Exercise brief: Begin at the line with "Switch to the main.py editor tab" and write out every line after it, exactly, through the last line below, adding nothing.

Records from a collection
☆ ☆ ☆
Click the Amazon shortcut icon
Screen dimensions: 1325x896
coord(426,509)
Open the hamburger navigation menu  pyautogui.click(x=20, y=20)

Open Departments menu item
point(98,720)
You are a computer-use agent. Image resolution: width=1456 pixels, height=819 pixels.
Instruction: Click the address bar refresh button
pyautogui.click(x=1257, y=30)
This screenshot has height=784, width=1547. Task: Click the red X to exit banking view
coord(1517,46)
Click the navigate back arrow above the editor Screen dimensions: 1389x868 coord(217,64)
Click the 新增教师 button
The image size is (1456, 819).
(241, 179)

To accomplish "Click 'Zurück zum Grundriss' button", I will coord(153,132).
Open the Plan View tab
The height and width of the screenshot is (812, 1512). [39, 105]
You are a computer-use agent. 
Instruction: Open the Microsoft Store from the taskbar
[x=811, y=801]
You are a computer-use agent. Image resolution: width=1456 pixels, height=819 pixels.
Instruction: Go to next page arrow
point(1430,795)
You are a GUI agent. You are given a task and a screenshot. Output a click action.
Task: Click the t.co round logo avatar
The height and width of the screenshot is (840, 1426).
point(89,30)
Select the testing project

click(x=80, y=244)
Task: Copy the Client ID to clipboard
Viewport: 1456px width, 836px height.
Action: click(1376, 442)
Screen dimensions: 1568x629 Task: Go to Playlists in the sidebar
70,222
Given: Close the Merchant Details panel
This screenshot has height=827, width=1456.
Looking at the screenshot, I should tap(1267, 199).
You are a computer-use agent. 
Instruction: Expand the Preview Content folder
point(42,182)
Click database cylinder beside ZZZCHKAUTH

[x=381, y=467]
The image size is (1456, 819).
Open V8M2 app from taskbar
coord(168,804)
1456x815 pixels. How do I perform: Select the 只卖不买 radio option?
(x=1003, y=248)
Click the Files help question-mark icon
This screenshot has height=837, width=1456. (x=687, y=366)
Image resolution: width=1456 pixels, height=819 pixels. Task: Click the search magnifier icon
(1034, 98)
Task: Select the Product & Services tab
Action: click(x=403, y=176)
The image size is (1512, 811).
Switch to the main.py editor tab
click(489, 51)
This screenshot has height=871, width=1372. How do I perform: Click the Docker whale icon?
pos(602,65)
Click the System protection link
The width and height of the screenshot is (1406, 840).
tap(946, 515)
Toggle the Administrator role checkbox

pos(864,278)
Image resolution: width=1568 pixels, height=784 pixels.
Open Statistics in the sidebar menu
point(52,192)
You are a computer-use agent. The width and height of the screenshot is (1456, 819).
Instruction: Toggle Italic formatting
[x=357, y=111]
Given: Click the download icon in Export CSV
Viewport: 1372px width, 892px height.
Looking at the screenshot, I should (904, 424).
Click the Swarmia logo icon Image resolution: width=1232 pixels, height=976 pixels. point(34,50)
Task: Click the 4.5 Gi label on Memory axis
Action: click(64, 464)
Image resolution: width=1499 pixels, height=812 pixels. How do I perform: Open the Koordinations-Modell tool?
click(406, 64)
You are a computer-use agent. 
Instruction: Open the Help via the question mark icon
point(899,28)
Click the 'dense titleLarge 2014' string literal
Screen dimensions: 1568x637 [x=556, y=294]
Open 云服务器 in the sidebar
☆ ☆ ☆
Solution for this task:
Switch to the main.py editor tab
click(489, 51)
This screenshot has height=871, width=1372. How do I perform: Click the Docker whale icon?
pos(602,65)
Click the System protection link
The width and height of the screenshot is (1406, 840).
tap(946, 515)
Toggle the Administrator role checkbox

pos(864,278)
Image resolution: width=1568 pixels, height=784 pixels.
Open Statistics in the sidebar menu
point(52,192)
You are a computer-use agent. The width and height of the screenshot is (1456, 819).
Instruction: Toggle Italic formatting
[x=357, y=111]
Given: Click the download icon in Export CSV
Viewport: 1372px width, 892px height.
Looking at the screenshot, I should (904, 424).
Click the Swarmia logo icon Image resolution: width=1232 pixels, height=976 pixels. point(34,50)
Task: Click the 4.5 Gi label on Memory axis
Action: click(64, 464)
Image resolution: width=1499 pixels, height=812 pixels. How do I perform: Open the Koordinations-Modell tool?
click(406, 64)
You are a computer-use agent. 
Instruction: Open the Help via the question mark icon
point(899,28)
Click the 'dense titleLarge 2014' string literal
Screen dimensions: 1568x637 [x=556, y=294]
Open 云服务器 in the sidebar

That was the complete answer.